### Extract provided
--------------------------------------------------

In 2001, the National Institute of Standards and Technology (NIST) published a symmetric algorithm called AES which is a replacement of the data encryption standard (DES) [
14,
15]. AES is one of the extensively used symmetric key cryptography algorithm that uses same key for both the encryption and decryption of the sensitive data [
16,
17]. In the last two decades, researchers have developed many cryptographic efficient algorithms. Still, AES stands as the most secure cryptographic algorithm due to its cost effectiveness and easier implementation in both hardware and software. AES is a non-Feistel cipher that has the same rounds of operations in both the encryption and decryption processes. It is being proved that hardware implementations of the AES is more secure and faster than that of software implementations [
18,
19,
20,
21]. The AES is categorized as AES-128, AES-192 and AES-256 based on the length of the key. Here, the 128, 192, and 256 indicates the length of the key used during the cryptographic process [
22]. A high-performance modern microprocessors are used to design the AES for satisfying the high throughput requirements in the desired applications. However, a VLSI based hardware description language (HDL) design of AES is accomplished to obtain the low silicon area and high speed [
23]. An architectural modification such as pipelining, subpipelining, and loop-unrolling are used to enhance the throughput and operational frequency [
24,
25]. A high-speed AES design is obtained by using the hardware architectures with unwound loops and pipelines. However, this architecture faces the high area consumption while accomplishing the encryption operation [
26].

--------------------------------------------------

### Directives
A. Using the passage on AES, decide whether each statement agrees with it, answering yes or no and quoting the words that settle it: (i) AES uses one key for both encryption and decryption; (ii) software implementations of AES have been shown to be faster than hardware ones; (iii) AES is a Feistel cipher.
B. Summarize the passage on AES in two sentences.
The material after this passage is not used in any of the work here.

### Dataset rows
--------------------------------------------------

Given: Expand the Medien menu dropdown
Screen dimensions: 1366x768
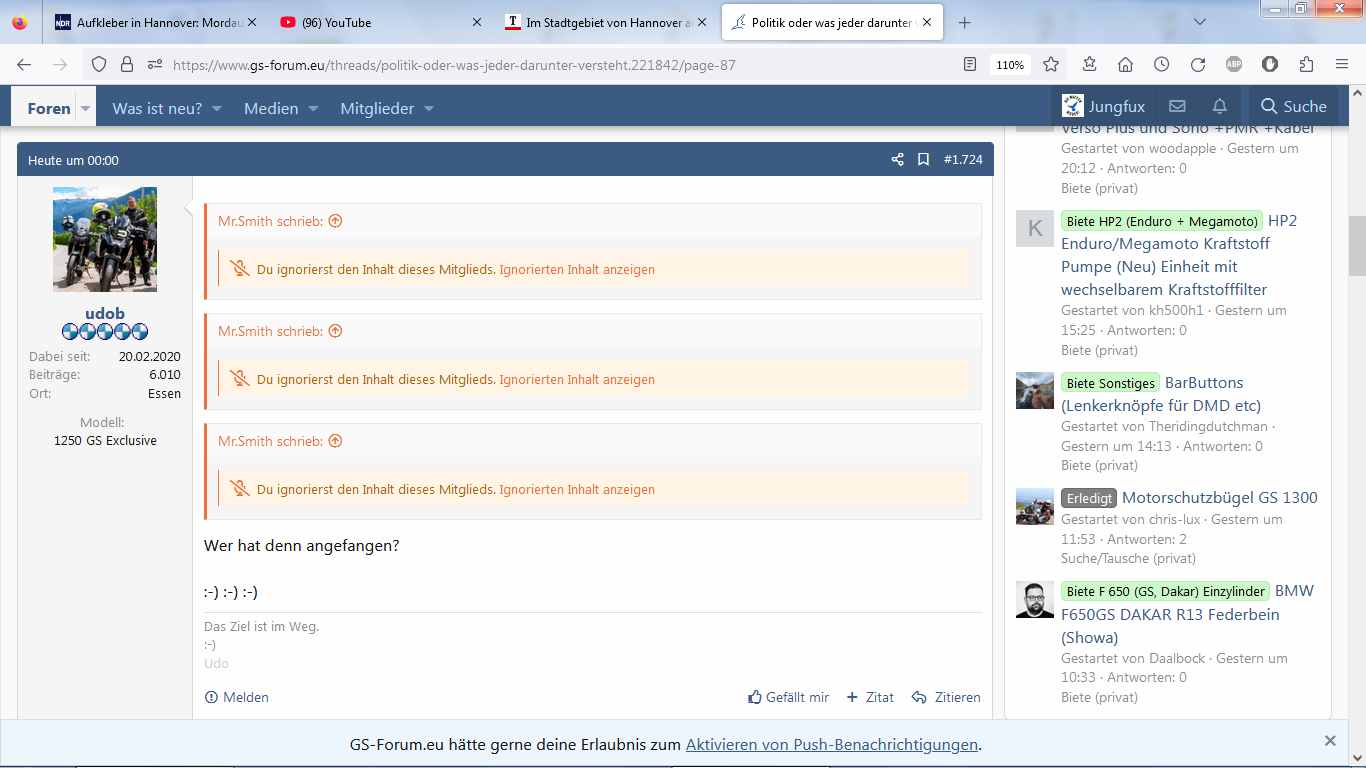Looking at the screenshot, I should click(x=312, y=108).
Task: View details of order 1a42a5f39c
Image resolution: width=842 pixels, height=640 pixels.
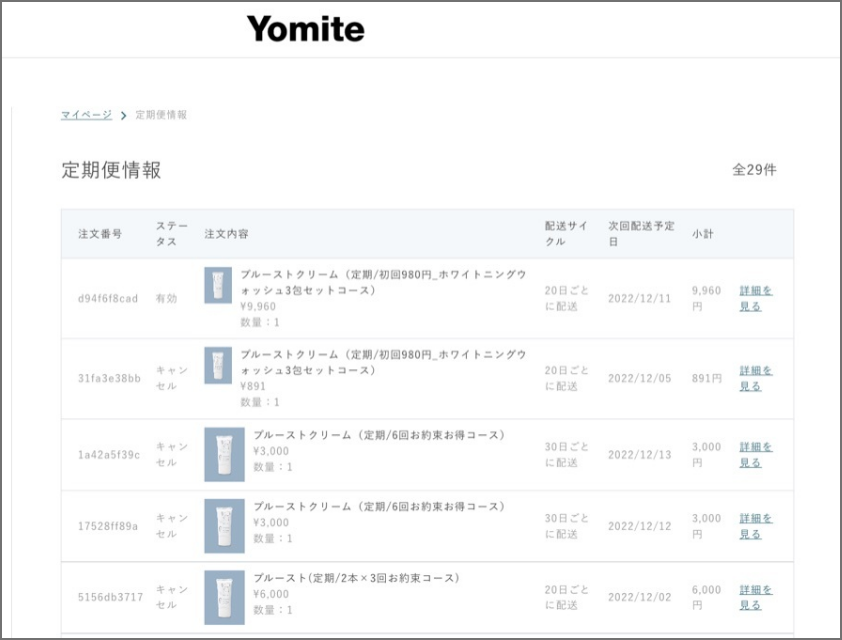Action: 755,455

--------------------------------------------------

### Correct answers
A.
(i) Yes: "uses same key for both the encryption and decryption of the sensitive data"
(ii) No: "hardware implementations of the AES is more secure and faster than that of software implementations"
(iii) No: "AES is a non-Feistel cipher"

B. AES, published by NIST in 2001 to replace DES, is a widely used symmetric algorithm that uses the same key for encryption and decryption, comes in 128-, 192- and 256-bit key lengths, and is considered the most secure such algorithm because it is cost effective and easy to implement. Hardware designs of AES are more secure and faster than software ones, and techniques such as pipelining, subpipelining and loop-unrolling raise throughput, although architectures with unwound loops and pipelines consume a large area.